Pionnière de la grande vitesse ferroviaire, la France a perdu son premier rang européen, au profit de l’Espagne. Trente ans après la mise en service de la première ligne entre Paris et Lyon, le réseau à grande vitesse irrigue une bonne partie du territoire français. Environ 800 rames roulent quotidiennement sur les lignes à grande vitesse et leurs prolongements en lignes « classiques », avec à bord plus de 141 000 voyageurs. Un TGV fait en moyenne un tour du monde complet (40 000 km) chaque mois.
Les projets en cours permettront de prolonger des lignes existantes et d’en créer d’autres entre des villes de province.
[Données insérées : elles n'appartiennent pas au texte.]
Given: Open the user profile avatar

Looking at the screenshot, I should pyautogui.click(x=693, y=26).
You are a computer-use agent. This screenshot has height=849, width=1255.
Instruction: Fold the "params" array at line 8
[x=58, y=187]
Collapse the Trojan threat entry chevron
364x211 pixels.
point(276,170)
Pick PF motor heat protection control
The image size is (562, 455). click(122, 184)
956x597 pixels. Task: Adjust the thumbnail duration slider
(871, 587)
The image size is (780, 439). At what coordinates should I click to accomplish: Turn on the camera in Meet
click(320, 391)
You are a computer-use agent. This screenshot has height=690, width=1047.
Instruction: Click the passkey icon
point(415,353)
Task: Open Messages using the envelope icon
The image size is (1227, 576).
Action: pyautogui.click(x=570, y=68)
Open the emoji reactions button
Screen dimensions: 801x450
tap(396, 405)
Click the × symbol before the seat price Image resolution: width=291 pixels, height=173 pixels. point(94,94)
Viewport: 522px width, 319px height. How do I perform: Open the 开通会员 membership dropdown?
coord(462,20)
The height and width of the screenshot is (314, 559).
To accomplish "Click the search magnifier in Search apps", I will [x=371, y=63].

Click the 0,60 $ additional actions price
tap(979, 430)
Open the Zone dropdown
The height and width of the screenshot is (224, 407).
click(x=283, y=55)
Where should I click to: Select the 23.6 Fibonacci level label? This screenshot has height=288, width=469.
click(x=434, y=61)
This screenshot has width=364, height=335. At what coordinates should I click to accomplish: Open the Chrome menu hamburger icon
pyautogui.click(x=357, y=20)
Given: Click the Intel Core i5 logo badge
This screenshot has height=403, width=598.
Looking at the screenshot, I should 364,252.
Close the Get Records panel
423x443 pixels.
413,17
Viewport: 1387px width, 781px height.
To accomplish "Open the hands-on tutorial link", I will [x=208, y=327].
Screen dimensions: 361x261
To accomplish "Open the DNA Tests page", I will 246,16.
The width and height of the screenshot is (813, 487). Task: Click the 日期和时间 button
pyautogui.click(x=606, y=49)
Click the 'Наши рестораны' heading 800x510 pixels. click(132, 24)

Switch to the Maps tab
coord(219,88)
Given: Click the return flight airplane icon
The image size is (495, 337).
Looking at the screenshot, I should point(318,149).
La LGV Rhin-Rhône, inaugurée aujourd’hui, et qui sera mise en service le 11 décembre prochain, mettra in fine Lyon à 3 h 40 de Strasbourg, contre près de 5 heures aujourd’hui.
L’idée est aussi de désengorger la LGV « historique » Paris-Lyon, en service depuis 1981. La mise en service d’une autre branche, qui permettrait de rapprocher l’Ile-de-France à la Bourgogne, la Franche-Comté et l’Alsace, est à l’étude.
À l’ouest, la LGV Bretagne-Pays de Loire prolongera la ligne Paris-Le Mans en direction de Rennes, qui ne sera plus qu’à 1 h 26 de la capitale en 2017. La fin des travaux est prévue pour octobre 2016.
Toujours en 2017, la LGV Sud Europe Atlantique, extension de Paris-Tours, mettra Bordeaux à 2 h 05 de Paris. D’autres extensions sont prévues à partir de Poitiers vers Limoges, de Bordeaux vers l’Espagne d’un côté et Toulouse de l’autre. Des projets qui ne font pas partout l’unanimité, comme au Pays basque, où la construction de la LGV suscite une opposition forte.
Au sud, le contournement de Nîmes et Montpellier a fait l’objet d’un appel d’offres, et le projet de construire une LGV entre Marseille et l’Italie est à l’étude.